147 Ark. 421 | Ark. | 1921

Lead Opinion

Smith, J.

The decision of this case turns upon the construction of the following will:

“I give, devise and bequeath to my beloved husband, John F. Marshall, all of my personal property and real estate, as follows, towit: Forty acres, being the southeast quarter of the northwest quarter of section eleven (11), township four (4), range 32 west, containing sixty acres, more or less. Also all chattel property of any kind, including money on hand, notes, household goods, etc. And if there should hereafter be any legal heirs of any of this, my estate, then and in that event it is my will and testament that all such may be paid the sum of one dollar in money to each. ’ ’

The will was executed by Mrs. Marshall, the testatrix, on February .1, 1908. On September 2, 1909, she acquired the real estate which forms the subject-matter of the litigation, and after her death, February 1, 1913, her brothers and sisters and the children of certain brothers' and sisters claimed the property which she had acquired subsequent to the execution of the will as her heirs at law. Did the property acquired after the execution of the will pass under it?

We answer the question in the affirmative. In the first place, there is a presumption against partial intestacy. Of course, no controlling effect is to be given to this presumption, but it is one which must always be taken into account when the language employed in a will is sufficiently ambiguous to require the application of rules of construction in extracting its meaning.

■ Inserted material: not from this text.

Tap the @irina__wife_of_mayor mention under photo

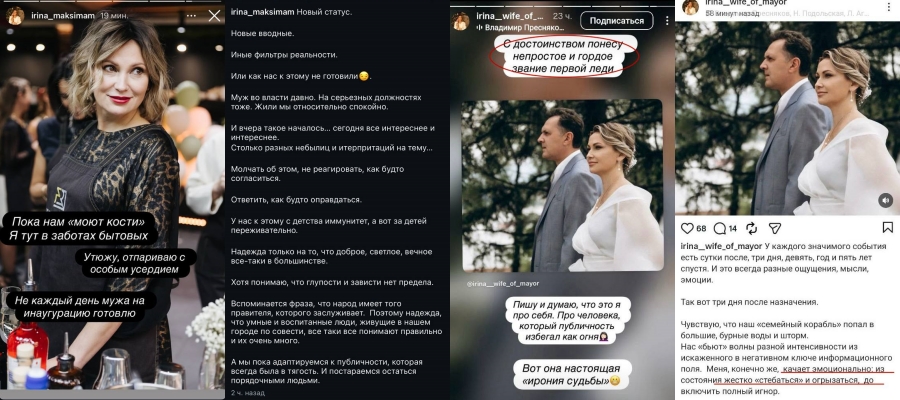(x=502, y=284)
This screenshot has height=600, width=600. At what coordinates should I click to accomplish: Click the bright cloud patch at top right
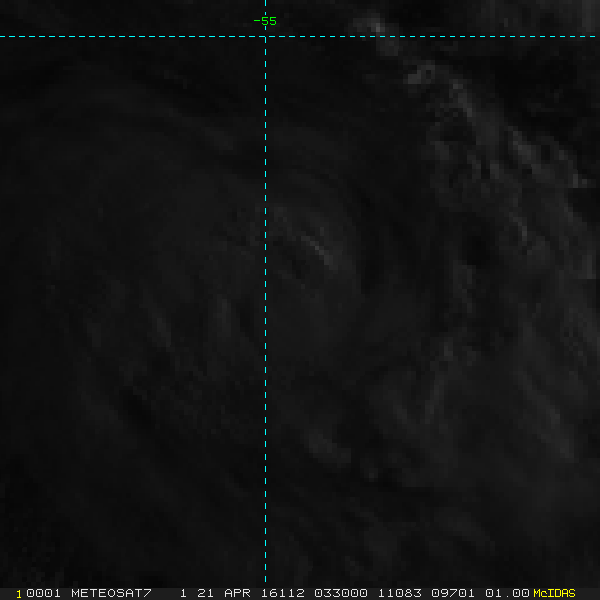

The will devises “all of my personal property and real estate.” It is apparent that the adjective “all” modifies both classes of property — the real estate as well as the personal property. The sentence immediately following the one which undertakes a specific description of all the land then owned by the testatrix undertakes a description of the personal property. Its language is: “Also all chattel property of any kind, including money on hand, notes, household goods, etc.” The phrase “on hand” referred, of course, to the time of death. Manifestly, there was no purpose to devise specific pieces of money owned by the testatrix at the time of the execution of the will; nor is it to be believed that she did not intend to collect the notes then due her but meant to keep them for the benefit of her husband at her death.

The will, of course, was made in contemplation of death, and the property disposed of was that “on hand” when that event occurred. No other construction of the will appears possible so far as tbe personal property is concerned; and we think the testatrix made no distinction between her real estate and her personal property in. this respect.

We think this construction of the will is reinforced by the concluding sentence thereof. The testatrix knew that she had brothers and sisters who .might survive her or be themselves survived by their own descendants. She referred to them as a class- — as they will exist at thé time of her death — and she designates the part they each and all of them are to have of ‘ ‘ my estate. ’ ’ The phrase ‘ ‘ my estate” as certainly comprehends real estate as it does personal property, and the part of that estate given to each of these heirs is “the sum of one dollar in money to each. ’ ’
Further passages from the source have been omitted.